While the Starship program had a small development team for several years, and a larger development and build team since late 2018, Musk declared in June 2020 that Starship is the top SpaceX priority, except for anything related to reduction of Crew Dragon return risk for the NASA Demo-2 flight to the ISS.[72]

Description

Comparison

Super Heavy

Super Heavy,[11] the booster stage "needed to escape Earth’s deep gravity well",[16] is expected to be 70 metres (230 ft) long and 9 metres (30 ft) in diameter with a gross liftoff mass of 3,680,000 kg (8,110,000 lb).[4][6] It is to be constructed of stainless steel tanks and structure, holding subcooled liquid methane and liquid oxygen (CH
4
/LOX) propellants, powered by 24 to 37 Raptor rocket engines[73] that will provide 72,000 kilonewtons (16×10^6 lbf) total liftoff thrust.[73][3] The specification propellant capacity of Super Heavy was shown as 3,400,000 kg (7,500,000 lb) in May 2020,[5] three percent more than estimated in September 2019.[3]

The initial prototype Super Heavy will be full size.[74] It is expected however, to initially fly with less than the full complement of 31[7] engines, perhaps approximately 20.[75]

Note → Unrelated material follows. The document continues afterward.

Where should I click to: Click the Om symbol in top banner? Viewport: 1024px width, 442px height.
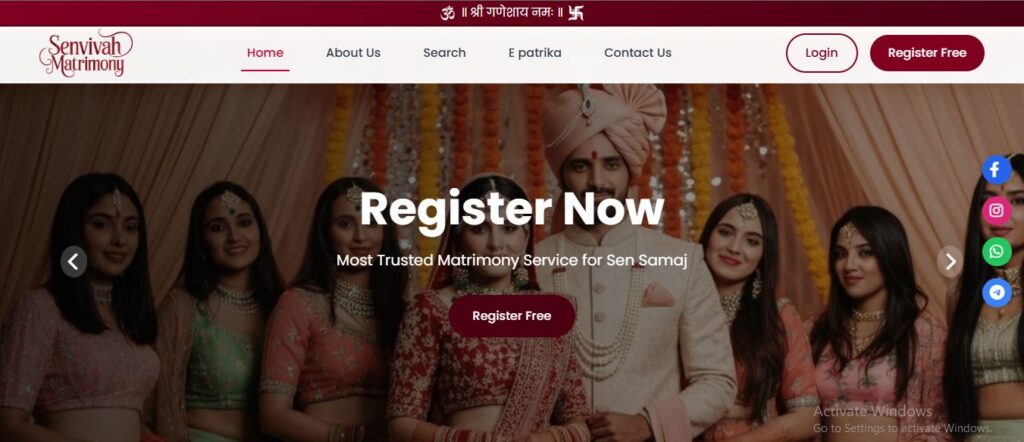coord(447,13)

In September 2019, several Super Heavy external design changes were announced. The booster stage is now intended to have six fins that serve exclusively[56]:26:25–28:35 as fairings to cover the six landing legs, and four diamond-shaped welded steel grid fins[76] to provide aerodynamic control on descent.[77]

Landing

In September 2016, Elon Musk described the possibility of landing the ITS booster on the launch pad.[78] He redescribed this in September 2017 with the Big Falcon Booster (BFB).[79][80][81][36] According to the SpaceX animation of the launch of Starship, the Super Heavy booster is not expected to land on the launch pad at all.[82] In 2019, Musk announced that it will initially have landing legs to support the early VTVL development testing of Super Heavy.[83][84][85]

Starship upper stage

Artist's concept of Starship upper stage following stage separation

As of September 2019, the Starship upper stage is expected to be a 9-metre-diameter (30 ft), 50-metre-tall (160 ft), fully reusable spacecraft with a dry mass of 120 t (260,000 lb) or less,[56] powered by six methane/oxygen-propellant Raptor engines.[49] Total Starship thrust will be approximately 2,600,000 lbf (11,500 kN).[86]

Unusual for previous launch vehicle and spacecraft designs, Starship is intended to function both as a second stage to reach orbital velocity on launches from Earth, and also be used in outer space as an on-orbit long-duration spacecraft. Starship is being designed so as to be capable of reentering Earth's atmosphere from orbital velocities and landing vertically, with a design goal of rapid reusability.[56]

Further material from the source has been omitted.